(A block of data)
━━━━━━━━
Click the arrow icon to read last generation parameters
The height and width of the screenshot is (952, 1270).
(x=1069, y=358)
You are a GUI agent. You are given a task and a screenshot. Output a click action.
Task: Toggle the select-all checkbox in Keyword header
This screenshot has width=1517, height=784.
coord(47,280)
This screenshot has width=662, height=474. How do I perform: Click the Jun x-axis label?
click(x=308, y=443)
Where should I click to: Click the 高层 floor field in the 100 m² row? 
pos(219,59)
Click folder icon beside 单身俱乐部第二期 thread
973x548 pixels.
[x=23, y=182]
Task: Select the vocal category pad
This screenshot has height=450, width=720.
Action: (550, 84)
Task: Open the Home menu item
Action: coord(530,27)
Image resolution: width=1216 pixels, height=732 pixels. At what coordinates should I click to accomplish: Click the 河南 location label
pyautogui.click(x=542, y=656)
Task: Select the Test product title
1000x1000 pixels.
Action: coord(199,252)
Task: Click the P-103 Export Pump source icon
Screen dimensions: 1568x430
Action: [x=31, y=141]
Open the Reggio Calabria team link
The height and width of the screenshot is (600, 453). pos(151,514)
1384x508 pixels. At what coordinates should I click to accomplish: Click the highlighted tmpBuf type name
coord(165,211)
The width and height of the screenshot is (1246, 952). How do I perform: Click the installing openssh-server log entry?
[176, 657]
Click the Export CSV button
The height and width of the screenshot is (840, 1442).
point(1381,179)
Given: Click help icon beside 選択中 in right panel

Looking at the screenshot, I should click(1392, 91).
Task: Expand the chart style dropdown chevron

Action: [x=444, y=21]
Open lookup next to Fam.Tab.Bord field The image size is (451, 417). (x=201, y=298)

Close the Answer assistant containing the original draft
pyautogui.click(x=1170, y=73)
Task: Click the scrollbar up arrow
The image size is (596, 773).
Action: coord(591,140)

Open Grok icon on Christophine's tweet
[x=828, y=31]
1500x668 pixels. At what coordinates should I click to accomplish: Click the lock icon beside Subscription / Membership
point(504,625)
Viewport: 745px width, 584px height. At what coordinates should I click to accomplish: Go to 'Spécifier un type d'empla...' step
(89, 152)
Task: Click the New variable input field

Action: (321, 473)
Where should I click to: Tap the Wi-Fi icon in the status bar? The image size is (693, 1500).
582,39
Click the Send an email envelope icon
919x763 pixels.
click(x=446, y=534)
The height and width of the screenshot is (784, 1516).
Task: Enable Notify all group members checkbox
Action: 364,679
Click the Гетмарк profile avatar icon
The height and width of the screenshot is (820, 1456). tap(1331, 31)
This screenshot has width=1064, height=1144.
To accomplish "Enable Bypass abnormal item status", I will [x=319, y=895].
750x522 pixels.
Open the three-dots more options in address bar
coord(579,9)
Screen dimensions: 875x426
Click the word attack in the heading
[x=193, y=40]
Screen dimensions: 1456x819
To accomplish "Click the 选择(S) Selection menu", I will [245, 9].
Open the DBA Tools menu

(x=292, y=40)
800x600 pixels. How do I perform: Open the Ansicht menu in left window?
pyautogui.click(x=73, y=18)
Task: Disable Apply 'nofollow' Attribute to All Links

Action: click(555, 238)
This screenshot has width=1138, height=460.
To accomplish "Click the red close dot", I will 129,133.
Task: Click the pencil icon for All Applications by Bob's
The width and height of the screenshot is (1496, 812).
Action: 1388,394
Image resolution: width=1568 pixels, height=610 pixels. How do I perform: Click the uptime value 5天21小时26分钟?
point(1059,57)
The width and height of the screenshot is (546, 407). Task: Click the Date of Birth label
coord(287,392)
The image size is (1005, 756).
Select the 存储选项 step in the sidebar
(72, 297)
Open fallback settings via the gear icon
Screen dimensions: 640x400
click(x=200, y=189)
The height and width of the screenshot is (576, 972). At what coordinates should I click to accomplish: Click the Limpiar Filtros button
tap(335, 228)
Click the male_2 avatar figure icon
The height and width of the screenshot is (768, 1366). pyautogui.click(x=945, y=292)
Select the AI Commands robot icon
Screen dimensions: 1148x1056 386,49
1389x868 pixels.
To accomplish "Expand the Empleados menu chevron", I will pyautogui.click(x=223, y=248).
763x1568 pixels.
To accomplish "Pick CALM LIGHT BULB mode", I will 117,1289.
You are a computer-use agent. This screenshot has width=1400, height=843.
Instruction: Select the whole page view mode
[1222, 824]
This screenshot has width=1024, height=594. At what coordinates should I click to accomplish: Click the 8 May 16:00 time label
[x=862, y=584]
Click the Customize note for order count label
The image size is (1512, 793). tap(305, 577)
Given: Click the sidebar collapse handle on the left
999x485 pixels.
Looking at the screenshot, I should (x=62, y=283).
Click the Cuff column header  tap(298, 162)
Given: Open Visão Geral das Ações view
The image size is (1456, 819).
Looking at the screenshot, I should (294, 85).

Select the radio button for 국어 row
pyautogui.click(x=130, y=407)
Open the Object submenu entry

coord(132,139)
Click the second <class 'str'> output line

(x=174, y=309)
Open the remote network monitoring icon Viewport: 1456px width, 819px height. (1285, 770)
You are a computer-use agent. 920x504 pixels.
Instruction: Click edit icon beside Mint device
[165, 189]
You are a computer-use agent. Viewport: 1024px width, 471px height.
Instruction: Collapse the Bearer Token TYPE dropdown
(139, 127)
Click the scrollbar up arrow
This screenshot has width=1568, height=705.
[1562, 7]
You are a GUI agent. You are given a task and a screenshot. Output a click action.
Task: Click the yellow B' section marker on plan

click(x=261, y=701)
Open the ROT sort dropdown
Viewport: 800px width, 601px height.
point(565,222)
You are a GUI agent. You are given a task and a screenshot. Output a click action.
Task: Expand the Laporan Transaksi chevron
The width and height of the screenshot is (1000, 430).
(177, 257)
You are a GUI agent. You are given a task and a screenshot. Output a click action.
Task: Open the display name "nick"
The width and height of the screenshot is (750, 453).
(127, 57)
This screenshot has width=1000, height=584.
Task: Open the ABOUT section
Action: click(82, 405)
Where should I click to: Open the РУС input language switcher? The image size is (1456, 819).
━━━━━━━━
### Problem to solve
Could you write out the lines above again, switching "GUI agent" to "interface agent" everywhere and leaving everything else as it is?

### Task result
Click the arrow icon to read last generation parameters
The height and width of the screenshot is (952, 1270).
(x=1069, y=358)
You are a interface agent. You are given a task and a screenshot. Output a click action.
Task: Toggle the select-all checkbox in Keyword header
This screenshot has width=1517, height=784.
coord(47,280)
This screenshot has width=662, height=474. How do I perform: Click the Jun x-axis label?
click(x=308, y=443)
Where should I click to: Click the 高层 floor field in the 100 m² row? 
pos(219,59)
Click folder icon beside 单身俱乐部第二期 thread
973x548 pixels.
[x=23, y=182]
Task: Select the vocal category pad
This screenshot has height=450, width=720.
Action: (550, 84)
Task: Open the Home menu item
Action: coord(530,27)
Image resolution: width=1216 pixels, height=732 pixels. At what coordinates should I click to accomplish: Click the 河南 location label
pyautogui.click(x=542, y=656)
Task: Select the Test product title
1000x1000 pixels.
Action: coord(199,252)
Task: Click the P-103 Export Pump source icon
Screen dimensions: 1568x430
Action: [x=31, y=141]
Open the Reggio Calabria team link
The height and width of the screenshot is (600, 453). pos(151,514)
1384x508 pixels. At what coordinates should I click to accomplish: Click the highlighted tmpBuf type name
coord(165,211)
The width and height of the screenshot is (1246, 952). How do I perform: Click the installing openssh-server log entry?
[176, 657]
Click the Export CSV button
The height and width of the screenshot is (840, 1442).
point(1381,179)
Given: Click help icon beside 選択中 in right panel

Looking at the screenshot, I should click(1392, 91).
Task: Expand the chart style dropdown chevron

Action: [x=444, y=21]
Open lookup next to Fam.Tab.Bord field The image size is (451, 417). (x=201, y=298)

Close the Answer assistant containing the original draft
pyautogui.click(x=1170, y=73)
Task: Click the scrollbar up arrow
The image size is (596, 773).
Action: coord(591,140)

Open Grok icon on Christophine's tweet
[x=828, y=31]
1500x668 pixels. At what coordinates should I click to accomplish: Click the lock icon beside Subscription / Membership
point(504,625)
Viewport: 745px width, 584px height. At what coordinates should I click to accomplish: Go to 'Spécifier un type d'empla...' step
(89, 152)
Task: Click the New variable input field

Action: (321, 473)
Where should I click to: Tap the Wi-Fi icon in the status bar? The image size is (693, 1500).
582,39
Click the Send an email envelope icon
919x763 pixels.
click(x=446, y=534)
The height and width of the screenshot is (784, 1516).
Task: Enable Notify all group members checkbox
Action: 364,679
Click the Гетмарк profile avatar icon
The height and width of the screenshot is (820, 1456). tap(1331, 31)
This screenshot has width=1064, height=1144.
To accomplish "Enable Bypass abnormal item status", I will [x=319, y=895].
750x522 pixels.
Open the three-dots more options in address bar
coord(579,9)
Screen dimensions: 875x426
Click the word attack in the heading
[x=193, y=40]
Screen dimensions: 1456x819
To accomplish "Click the 选择(S) Selection menu", I will [245, 9].
Open the DBA Tools menu

(x=292, y=40)
800x600 pixels. How do I perform: Open the Ansicht menu in left window?
pyautogui.click(x=73, y=18)
Task: Disable Apply 'nofollow' Attribute to All Links

Action: click(555, 238)
This screenshot has width=1138, height=460.
To accomplish "Click the red close dot", I will 129,133.
Task: Click the pencil icon for All Applications by Bob's
The width and height of the screenshot is (1496, 812).
Action: 1388,394
Image resolution: width=1568 pixels, height=610 pixels. How do I perform: Click the uptime value 5天21小时26分钟?
point(1059,57)
The width and height of the screenshot is (546, 407). Task: Click the Date of Birth label
coord(287,392)
The image size is (1005, 756).
Select the 存储选项 step in the sidebar
(72, 297)
Open fallback settings via the gear icon
Screen dimensions: 640x400
click(x=200, y=189)
The height and width of the screenshot is (576, 972). At what coordinates should I click to accomplish: Click the Limpiar Filtros button
tap(335, 228)
Click the male_2 avatar figure icon
The height and width of the screenshot is (768, 1366). pyautogui.click(x=945, y=292)
Select the AI Commands robot icon
Screen dimensions: 1148x1056 386,49
1389x868 pixels.
To accomplish "Expand the Empleados menu chevron", I will pyautogui.click(x=223, y=248).
763x1568 pixels.
To accomplish "Pick CALM LIGHT BULB mode", I will 117,1289.
You are a computer-use agent. This screenshot has width=1400, height=843.
Instruction: Select the whole page view mode
[1222, 824]
This screenshot has width=1024, height=594. At what coordinates should I click to accomplish: Click the 8 May 16:00 time label
[x=862, y=584]
Click the Customize note for order count label
The image size is (1512, 793). tap(305, 577)
Given: Click the sidebar collapse handle on the left
999x485 pixels.
Looking at the screenshot, I should (x=62, y=283).
Click the Cuff column header  tap(298, 162)
Given: Open Visão Geral das Ações view
The image size is (1456, 819).
Looking at the screenshot, I should (294, 85).

Select the radio button for 국어 row
pyautogui.click(x=130, y=407)
Open the Object submenu entry

coord(132,139)
Click the second <class 'str'> output line

(x=174, y=309)
Open the remote network monitoring icon Viewport: 1456px width, 819px height. (1285, 770)
You are a computer-use agent. 920x504 pixels.
Instruction: Click edit icon beside Mint device
[165, 189]
You are a computer-use agent. Viewport: 1024px width, 471px height.
Instruction: Collapse the Bearer Token TYPE dropdown
(139, 127)
Click the scrollbar up arrow
This screenshot has width=1568, height=705.
[1562, 7]
You are a interface agent. You are given a task and a screenshot. Output a click action.
Task: Click the yellow B' section marker on plan

click(x=261, y=701)
Open the ROT sort dropdown
Viewport: 800px width, 601px height.
point(565,222)
You are a interface agent. You are given a task and a screenshot. Output a click action.
Task: Expand the Laporan Transaksi chevron
The width and height of the screenshot is (1000, 430).
(177, 257)
You are a interface agent. You are given a task and a screenshot. Output a click action.
Task: Open the display name "nick"
The width and height of the screenshot is (750, 453).
(127, 57)
This screenshot has width=1000, height=584.
Task: Open the ABOUT section
Action: click(82, 405)
Where should I click to: Open the РУС input language switcher? The image size is (1456, 819).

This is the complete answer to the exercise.